Directed Evolution of Reprogramming Factors by Cell Selection and Sequencing

Directed biomolecular evolution is widely used to tailor and enhance enzymes, fluorescent proteins, and antibodies but has hitherto not been applied in the reprogramming of mammalian cells. Here, we describe a method termed directed evolution of reprogramming factors by cell selection and sequencing (DERBY-seq) to identify artificially enhanced and evolved reprogramming transcription factors. DERBY-seq entails pooled screens with libraries of positionally randomised genes, cell selection based on phenotypic readouts, and genotyping by amplicon sequencing for candidate identification. We benchmark this approach using pluripotency reprogramming with libraries based on the reprogramming factor SOX2 and the reprogramming incompetent endodermal factor SOX17. We identified several SOX2 variants outperforming the wild-type protein in three- and four-factor cocktails. The most effective variants were discovered from the SOX17 library, demonstrating that this factor can be converted into a highly potent inducer of pluripotency with a range of diverse modifications.

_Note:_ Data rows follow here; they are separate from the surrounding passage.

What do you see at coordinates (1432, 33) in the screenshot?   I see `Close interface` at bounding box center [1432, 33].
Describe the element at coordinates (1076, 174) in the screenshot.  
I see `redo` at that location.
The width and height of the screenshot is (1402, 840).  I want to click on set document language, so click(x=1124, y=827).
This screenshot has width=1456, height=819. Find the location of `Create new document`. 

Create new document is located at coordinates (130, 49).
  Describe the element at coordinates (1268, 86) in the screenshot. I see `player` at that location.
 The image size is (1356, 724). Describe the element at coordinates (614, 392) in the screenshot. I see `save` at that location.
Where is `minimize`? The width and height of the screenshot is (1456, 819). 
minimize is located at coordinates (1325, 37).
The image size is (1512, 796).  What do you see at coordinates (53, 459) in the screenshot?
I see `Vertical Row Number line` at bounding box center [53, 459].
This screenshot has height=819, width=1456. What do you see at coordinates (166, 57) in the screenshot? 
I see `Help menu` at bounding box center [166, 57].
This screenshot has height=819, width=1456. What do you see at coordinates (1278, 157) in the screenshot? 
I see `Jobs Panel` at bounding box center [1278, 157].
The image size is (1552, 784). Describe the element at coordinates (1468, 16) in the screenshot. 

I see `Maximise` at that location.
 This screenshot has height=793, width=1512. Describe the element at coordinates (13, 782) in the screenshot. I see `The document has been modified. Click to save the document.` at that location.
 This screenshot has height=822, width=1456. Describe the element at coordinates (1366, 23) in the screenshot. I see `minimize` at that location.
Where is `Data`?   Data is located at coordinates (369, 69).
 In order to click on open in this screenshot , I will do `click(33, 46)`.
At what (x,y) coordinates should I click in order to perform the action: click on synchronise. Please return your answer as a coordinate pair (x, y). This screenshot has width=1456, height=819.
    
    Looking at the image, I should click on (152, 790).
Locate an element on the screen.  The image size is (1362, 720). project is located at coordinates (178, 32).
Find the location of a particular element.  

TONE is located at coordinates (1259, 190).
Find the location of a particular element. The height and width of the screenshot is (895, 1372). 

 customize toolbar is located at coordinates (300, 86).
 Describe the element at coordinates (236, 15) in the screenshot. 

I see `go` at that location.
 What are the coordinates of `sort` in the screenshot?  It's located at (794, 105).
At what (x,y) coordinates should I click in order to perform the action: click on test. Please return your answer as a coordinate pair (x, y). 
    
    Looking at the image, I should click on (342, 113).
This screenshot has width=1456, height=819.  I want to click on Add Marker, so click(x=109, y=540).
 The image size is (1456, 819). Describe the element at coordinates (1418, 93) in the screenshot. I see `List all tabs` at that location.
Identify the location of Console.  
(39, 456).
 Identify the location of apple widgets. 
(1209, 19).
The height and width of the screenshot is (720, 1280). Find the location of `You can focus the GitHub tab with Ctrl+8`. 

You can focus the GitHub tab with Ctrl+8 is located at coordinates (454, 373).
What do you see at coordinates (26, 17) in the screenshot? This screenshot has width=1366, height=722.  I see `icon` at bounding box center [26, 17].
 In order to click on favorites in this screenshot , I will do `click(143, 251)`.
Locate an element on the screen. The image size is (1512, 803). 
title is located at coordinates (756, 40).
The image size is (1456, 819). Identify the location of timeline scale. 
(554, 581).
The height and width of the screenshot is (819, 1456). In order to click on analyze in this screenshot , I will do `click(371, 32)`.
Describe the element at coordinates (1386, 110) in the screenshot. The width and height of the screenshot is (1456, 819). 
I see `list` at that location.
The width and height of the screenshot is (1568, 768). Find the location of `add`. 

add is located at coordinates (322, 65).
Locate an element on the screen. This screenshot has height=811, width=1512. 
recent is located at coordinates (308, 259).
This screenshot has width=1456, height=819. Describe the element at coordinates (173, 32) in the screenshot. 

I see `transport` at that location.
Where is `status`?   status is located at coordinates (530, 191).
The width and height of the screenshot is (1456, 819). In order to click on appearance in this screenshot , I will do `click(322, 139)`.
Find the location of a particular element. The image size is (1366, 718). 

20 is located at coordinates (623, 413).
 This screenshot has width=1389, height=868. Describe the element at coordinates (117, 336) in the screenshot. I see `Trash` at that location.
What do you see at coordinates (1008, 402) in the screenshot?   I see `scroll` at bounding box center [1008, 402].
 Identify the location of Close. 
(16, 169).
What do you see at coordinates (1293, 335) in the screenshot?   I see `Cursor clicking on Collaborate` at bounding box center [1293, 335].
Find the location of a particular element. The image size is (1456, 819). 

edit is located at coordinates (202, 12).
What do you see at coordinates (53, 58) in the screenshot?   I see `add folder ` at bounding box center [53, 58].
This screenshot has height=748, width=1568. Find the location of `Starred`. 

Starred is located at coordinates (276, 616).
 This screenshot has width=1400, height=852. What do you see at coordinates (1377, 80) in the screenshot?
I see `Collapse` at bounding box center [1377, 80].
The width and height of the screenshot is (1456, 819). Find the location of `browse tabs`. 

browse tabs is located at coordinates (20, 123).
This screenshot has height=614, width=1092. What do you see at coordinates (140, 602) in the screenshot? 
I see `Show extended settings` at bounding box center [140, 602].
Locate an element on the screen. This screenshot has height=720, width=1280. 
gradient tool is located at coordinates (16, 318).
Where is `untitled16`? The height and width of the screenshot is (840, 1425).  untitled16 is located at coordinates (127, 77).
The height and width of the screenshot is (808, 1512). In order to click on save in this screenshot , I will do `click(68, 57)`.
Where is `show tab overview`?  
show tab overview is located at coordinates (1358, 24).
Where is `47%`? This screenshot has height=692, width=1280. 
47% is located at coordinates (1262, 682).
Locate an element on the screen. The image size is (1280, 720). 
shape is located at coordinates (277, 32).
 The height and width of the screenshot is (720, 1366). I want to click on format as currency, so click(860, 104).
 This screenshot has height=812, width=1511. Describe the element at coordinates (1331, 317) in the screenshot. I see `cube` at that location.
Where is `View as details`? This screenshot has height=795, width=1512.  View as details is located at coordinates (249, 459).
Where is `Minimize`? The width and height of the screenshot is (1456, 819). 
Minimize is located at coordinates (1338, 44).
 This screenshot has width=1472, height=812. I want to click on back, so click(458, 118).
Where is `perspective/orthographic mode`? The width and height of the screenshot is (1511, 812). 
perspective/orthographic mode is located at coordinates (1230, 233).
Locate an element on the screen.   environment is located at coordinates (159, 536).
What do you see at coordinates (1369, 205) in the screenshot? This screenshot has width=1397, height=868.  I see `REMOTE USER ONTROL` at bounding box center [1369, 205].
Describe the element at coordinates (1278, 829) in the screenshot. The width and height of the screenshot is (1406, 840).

We propose DERBY-seq as a broad-based approach to discover reprogramming factors for any donor/target cell combination applicable to direct lineage reprogramming in vitro and in vivo. Transcription factor-driven cell-fate conversions are powerful methods to turn one cell type into another but are typically slow and inefficient. In this article Jauch and Veerapandian et al. showed that naturally occurring factors are not optimally adapted for this feat but can be profoundly improved by artificially evolving the way they read and translate regulatory information stored in the genome.